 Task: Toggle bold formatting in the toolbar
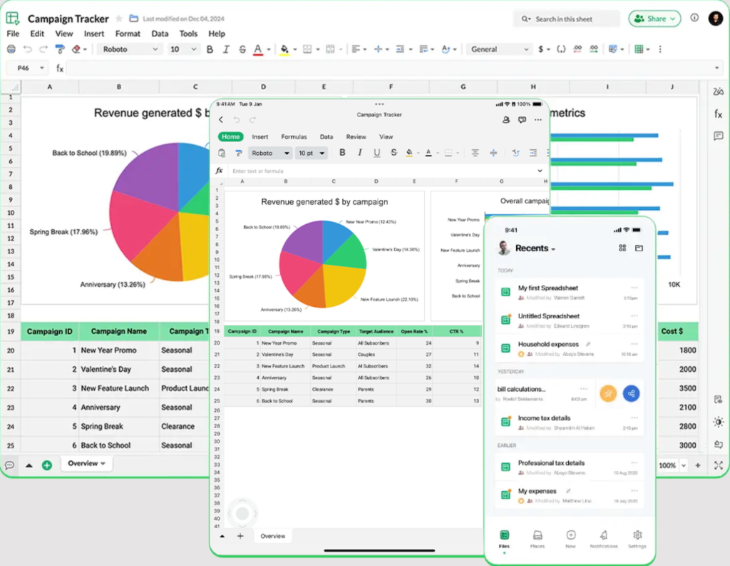(209, 49)
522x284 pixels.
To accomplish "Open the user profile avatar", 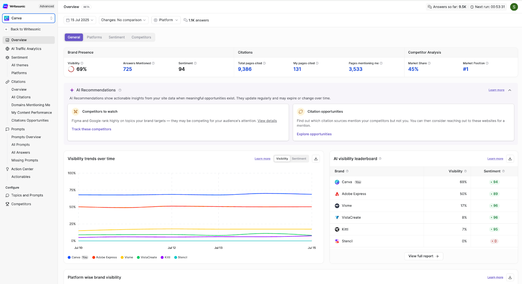I will (x=514, y=7).
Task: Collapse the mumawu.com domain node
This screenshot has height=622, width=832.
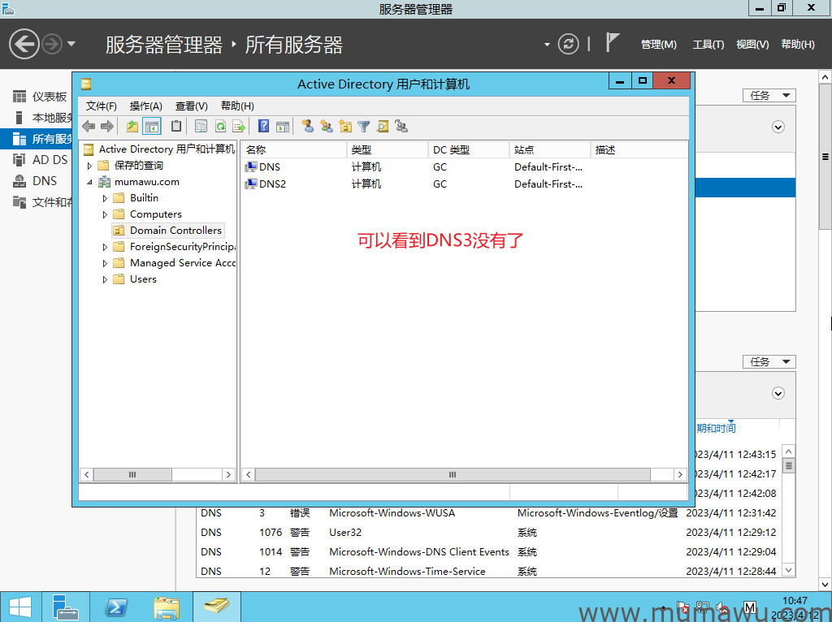Action: click(x=90, y=182)
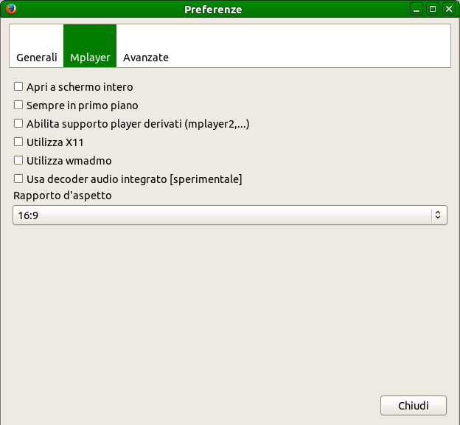Maximize the Preferenze window
This screenshot has width=460, height=425.
pyautogui.click(x=433, y=9)
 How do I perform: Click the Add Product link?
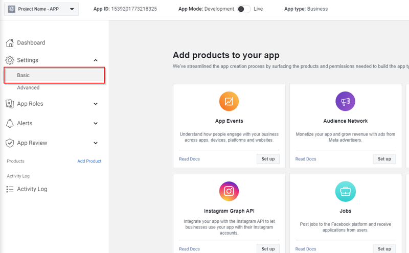click(89, 161)
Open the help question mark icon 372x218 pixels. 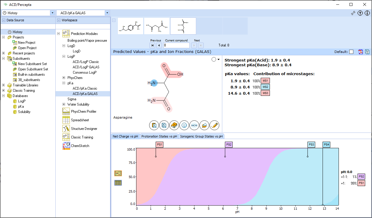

» 과제 설명
“How do I perform: Click”라는 문구가 있는 줄에서 시작해 자료의 마지막 줄까지 한 글자도 바꾸지 말고 옮겨 적으세요. 그림은 답에 넣지 마세요.

» 문제 풀이
 How do I perform: Click the Add Product link?
click(89, 161)
Open the help question mark icon 372x218 pixels. 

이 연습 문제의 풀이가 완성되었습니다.